If you are a .net developer using Visual Studio then you probably know of the pain inflicted when taking over someone else's project and trying to get it running on your own system with full web and SourceSafe integration.
The only way to make it worse is to add multiple web sites to your machine and differentiate between them using 'host headers'. The problem is that VS.NET (or FrontPage server extensions or whatever process messes up this whole web integration) iterates through the list of available sites using WMI with complete disregard of the host headers. The last site it finds for the specified port, usually 80, is used, which is rarely the correct site.
To make a long story short, the solution of getting web integration working on the correct site is as follows:
- Temporarily put the site on a different port, e.g. 81.

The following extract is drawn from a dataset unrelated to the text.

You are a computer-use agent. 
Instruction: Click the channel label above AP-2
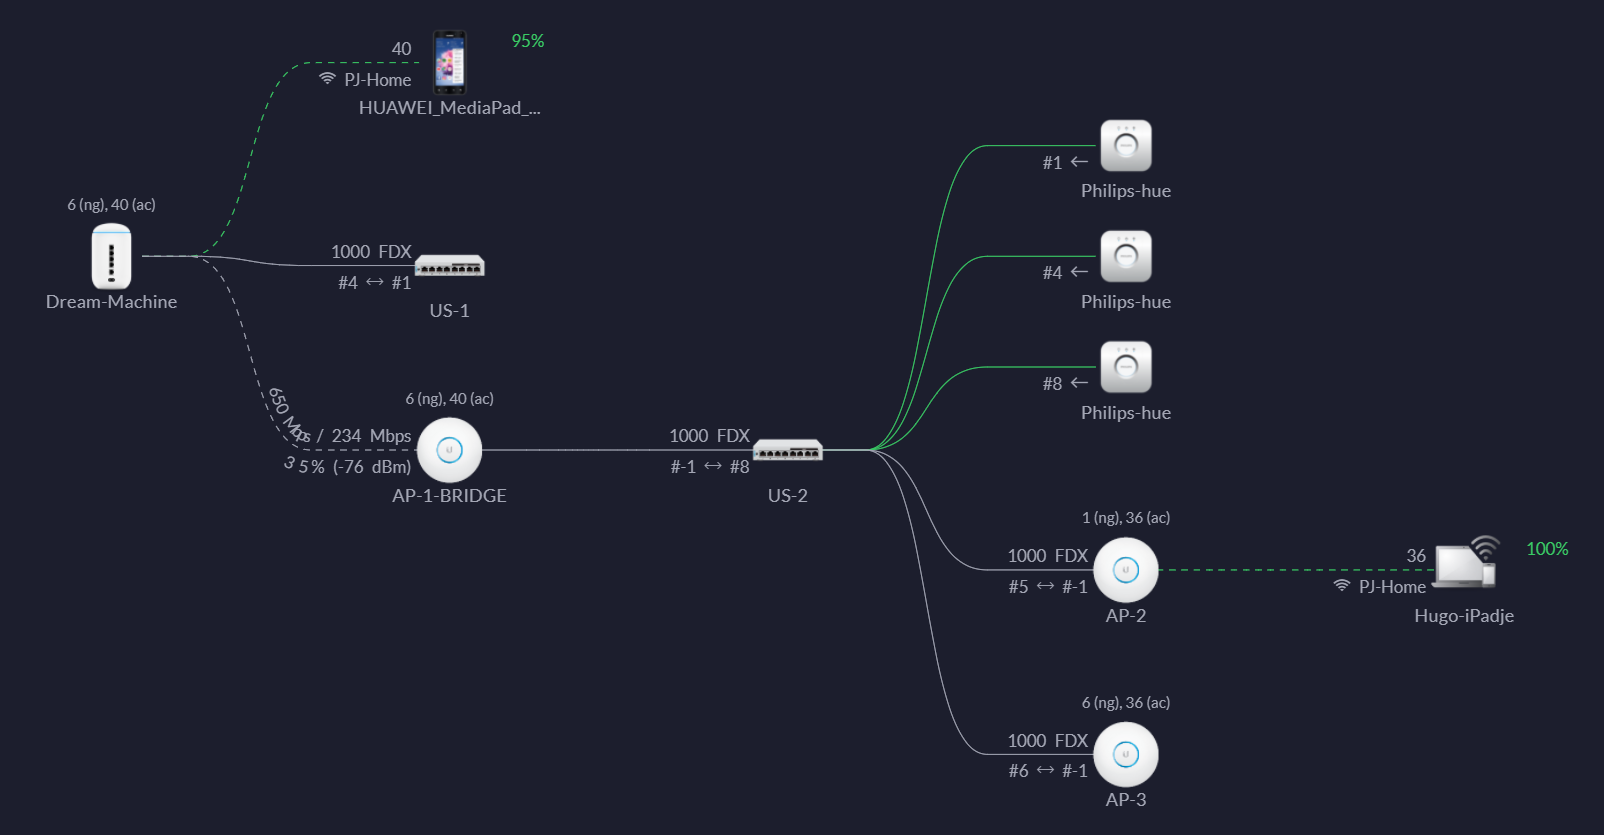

- Open the solution and when VS asks you what web site to use, enter the site name AND the port number (e.g. http://localhost:81/
- With some luck - It is impossible to offer guarantees with this fragile system - VS will open the project and publish the web site to the specified URL.
- Close Visual Studio.
- Put the site back on the port you want to use, e.g. 80
- Open the '.webinfo' file from the root of the web project and change the port number from 81 to 80
- Open the solution again in VS and keep your fingers crossed an pray to whatever gods you prefer praying to.
Many thanks to Andrew Connell whose
blog post this solution is based on.